Schematic representation of the stromal enriched lipograft technique

Fig. 42.7
figure 7

Stromal enriched lipograft in 1 ml syringes for injection

Fig. 42.8
figure 8

(a,b) Intraoperative photos of mild pectus excavatum in a female patient after breast augmentation has been performed. (c, d) Intraoperative photos of stromal enriched lipograft for the correction of the mild pectus excavatum

Fig. 42.9
figure 9

(a) Intraoperative photo of Stromal Enriched Lipograft to the breast. (bd) Intraoperative photos of the corrected mild pectus excavatum in a female patient

Fig. 42.10
figure 10

(a, b) Preoperative photos of a female patient with mild pectus excavatum. (c, d) Postoperative photos of a female patient who underwent bilateral breast augmentation and Stromal Enriched Lipograft for the correction of mild pectus excavatum

Fig. 42.11
figure 11

(a, b) Preoperative photos of a male patient with mild pectus excavatum. (c, d) Postoperative photos of a male patient who underwent Stromal Enriched Lipograft for the correction of mild pectus excavatum

Fig. 42.12
figure 12

(a, b) Preoperative photos of a female patient with mild pectus excavatum. (c, d) Postoperative photos of a female patient who underwent bilateral breast augmentation and Stromal Enriched Lipograft for the correction of mild pectus excavatum

Patient 1

A 33 year old woman with mild pectus excavatum requested aesthetic correction, combined with breast augmentation (Fig. 42.10a, b).
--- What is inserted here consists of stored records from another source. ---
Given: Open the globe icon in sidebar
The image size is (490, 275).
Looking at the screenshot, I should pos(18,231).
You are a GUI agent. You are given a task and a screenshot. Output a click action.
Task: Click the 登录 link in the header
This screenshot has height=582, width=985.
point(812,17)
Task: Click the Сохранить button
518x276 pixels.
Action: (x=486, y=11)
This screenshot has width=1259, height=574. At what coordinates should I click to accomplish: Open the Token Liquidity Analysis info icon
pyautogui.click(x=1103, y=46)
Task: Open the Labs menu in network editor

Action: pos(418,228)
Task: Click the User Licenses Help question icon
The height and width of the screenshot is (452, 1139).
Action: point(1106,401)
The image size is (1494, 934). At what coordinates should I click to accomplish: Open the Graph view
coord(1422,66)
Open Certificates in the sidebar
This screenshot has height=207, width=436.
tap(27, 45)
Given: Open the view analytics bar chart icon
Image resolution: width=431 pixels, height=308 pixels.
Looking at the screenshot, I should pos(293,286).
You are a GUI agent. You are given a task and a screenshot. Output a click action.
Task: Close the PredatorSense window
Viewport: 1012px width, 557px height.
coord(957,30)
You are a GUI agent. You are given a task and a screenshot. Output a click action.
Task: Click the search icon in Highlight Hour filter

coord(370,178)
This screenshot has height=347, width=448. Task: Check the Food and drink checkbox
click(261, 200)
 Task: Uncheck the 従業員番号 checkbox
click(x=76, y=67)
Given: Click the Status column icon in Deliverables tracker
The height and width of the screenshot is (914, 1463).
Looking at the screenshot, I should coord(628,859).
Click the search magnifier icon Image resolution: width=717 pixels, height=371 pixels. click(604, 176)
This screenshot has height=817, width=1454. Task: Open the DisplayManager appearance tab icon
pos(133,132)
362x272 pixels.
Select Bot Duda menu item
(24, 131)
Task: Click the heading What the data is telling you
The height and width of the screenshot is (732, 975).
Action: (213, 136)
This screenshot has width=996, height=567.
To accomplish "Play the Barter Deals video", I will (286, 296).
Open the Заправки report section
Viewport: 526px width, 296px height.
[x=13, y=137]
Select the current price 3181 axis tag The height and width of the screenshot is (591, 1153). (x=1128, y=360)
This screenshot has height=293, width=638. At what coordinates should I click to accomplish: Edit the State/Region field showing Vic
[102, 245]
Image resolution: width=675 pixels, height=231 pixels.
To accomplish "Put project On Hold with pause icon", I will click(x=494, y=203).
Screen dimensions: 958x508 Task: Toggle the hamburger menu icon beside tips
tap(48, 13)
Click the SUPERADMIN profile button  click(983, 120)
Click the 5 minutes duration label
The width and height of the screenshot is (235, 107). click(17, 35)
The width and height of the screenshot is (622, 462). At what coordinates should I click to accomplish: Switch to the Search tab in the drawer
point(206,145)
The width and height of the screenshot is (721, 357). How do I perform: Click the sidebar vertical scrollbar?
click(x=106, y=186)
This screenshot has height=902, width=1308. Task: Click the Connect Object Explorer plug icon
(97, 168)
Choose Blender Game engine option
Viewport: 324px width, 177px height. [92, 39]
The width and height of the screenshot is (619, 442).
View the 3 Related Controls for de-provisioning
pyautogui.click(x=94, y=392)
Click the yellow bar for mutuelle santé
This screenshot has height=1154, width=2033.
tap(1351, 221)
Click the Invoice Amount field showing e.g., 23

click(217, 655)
Initially bilateral breast augmentation by insertion of silicone implants was performed (Fig. 42.8a, b). SEL chest contouring was performed with insertion of 65 ml of fat (Fig. 42.8c, d). SEL breast contouring of 35 ml was also performed in order to complement the breast augmentation (Fig. 42.9a). The follow-up for the patient has been 32 months with no complications and an excellent aesthetic result (Fig. 42.10c, d).

Patient 2

A 29 year old male was referred to our clinic because he was highly concerned about the aesthetic appearance of his pectoral area (Fig. 42.11a, b). The patient expressed the desire to undergo the least invasive intervention that could produce an aesthetically acceptable result. It was decided to perform the SEL chest contouring. A total of 110 ml was injected and the follow-up for the patient has been 35 months with no complications and a very good aesthetic result (Fig. 42.11c, d).

Patient 3

A 33 year old woman with mild pectus excavatum requested aesthetic correction and simultaneous breast augmentation (Fig. 42.12a, b). Bilateral breast augmentation and SEL chest contouring was performed with insertion of 35 ml of fat. The follow-up for the patient has been 32 months with no complications and an excellent aesthetic result (Fig. 42.12c, d).